Naturalmente Tocqueville no tuvo tiempo de soñar lo que sería la televisión y las imágenes donde los medios están en condiciones óptimas para llevar la democracia hacia el funambulismo, para corromper el funcionamiento de la representatividad política y del sufragio arrastrándolo hacia el más nauseabundo de los espectáculos y para falsear en consecuencia todos los grandes valores de libertad conquistados durante siglos. Es casi seguro por ello que esas libertades están en evidente peligro, que en un marco de libertades formales reconocidas (de pensamiento, de opinión, de expresión, de voto, de manifestación) y de derechos individuales y sociales consolidados e irrenunciables (a la seguridad, a la educación, a la salud, al honor incluso), la práctica lleve a lo contrario, a la tiranía de la opinión manejada, del voto mareado, de la manifestación folclórica, al predomino del libelo sobre el honor, de los instintos humanamente más destructivos sobre la excelencia, de la zafiedad sobre la belleza, del “ternero de tres patas” y fenómeno de feria sobre todo.
Está claro que estamos hablando del problema dominante y sin resolver de las democracias occidentales, la clarificación sobre dónde están los organismos de decisión y poder en la actual democracia, que bajo esa misma confusión se define como “postparlamentaria”, mediática y hasta “postliberal”. Desde la otra cara de la moneda el mismo problema se centra en el derecho de los individuos a saber quién manda y donde está el centro del poder, el derecho a conocer si eligen o no a los poderes reales, el derecho a estar informados con precisión y sin engaños antes de elegir a quienes les representan, el derecho individual a no ser mareados y manejados por agentes de opinión y por medios de comunicación con técnicas y capacidades asombrosas para crear y organizar las decisiones, el consumo, los votos, la vida pública y la vida política.
Nuestra realidad debiera estar hambrienta de los conceptos políticos básicos del liberalismo y de su evolución de significado desde su expansión en España en los inicios de la Edad contemporánea a la actualidad.

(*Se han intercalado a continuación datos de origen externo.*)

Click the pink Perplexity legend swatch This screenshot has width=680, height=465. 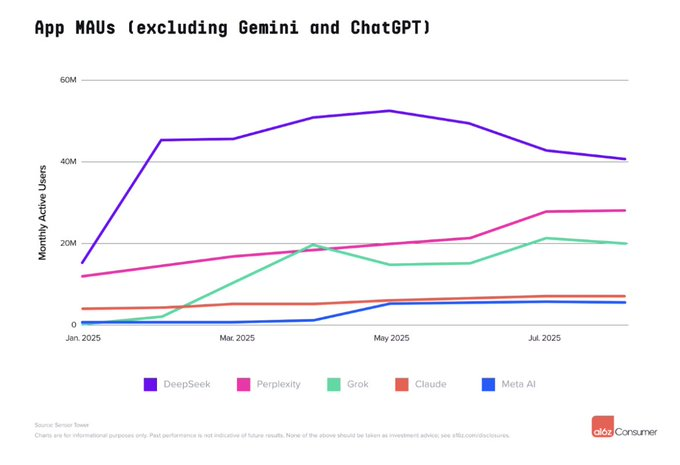[243, 384]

Se trata de interiorizar aquellos términos básicos que, conceptualizados en torno a 1810, están hoy casi olvidados en medio de nuestro vocabulario político básico. Aunque esten insertos en el corazón primigenio de Occidente: John Milton introduce su Areopagítica, el catecismo de la doctrina liberal, propuesto al Parlamento de Londres en 1644 como un manifiesto a favor de la libertad de expresión, con una deliciosas líneas de Eurípides: “Hay verdadera libertad cuando los hombres nacen libres // Y quien tiene algo que decir puede hacerlo con libertad, // Cuando quien puede y quiere propone sus propias ideas // Y quien no puede ni quiere, puede permanecer en paz. // ¿Puede haber algo más justo en un Estado que esto?”.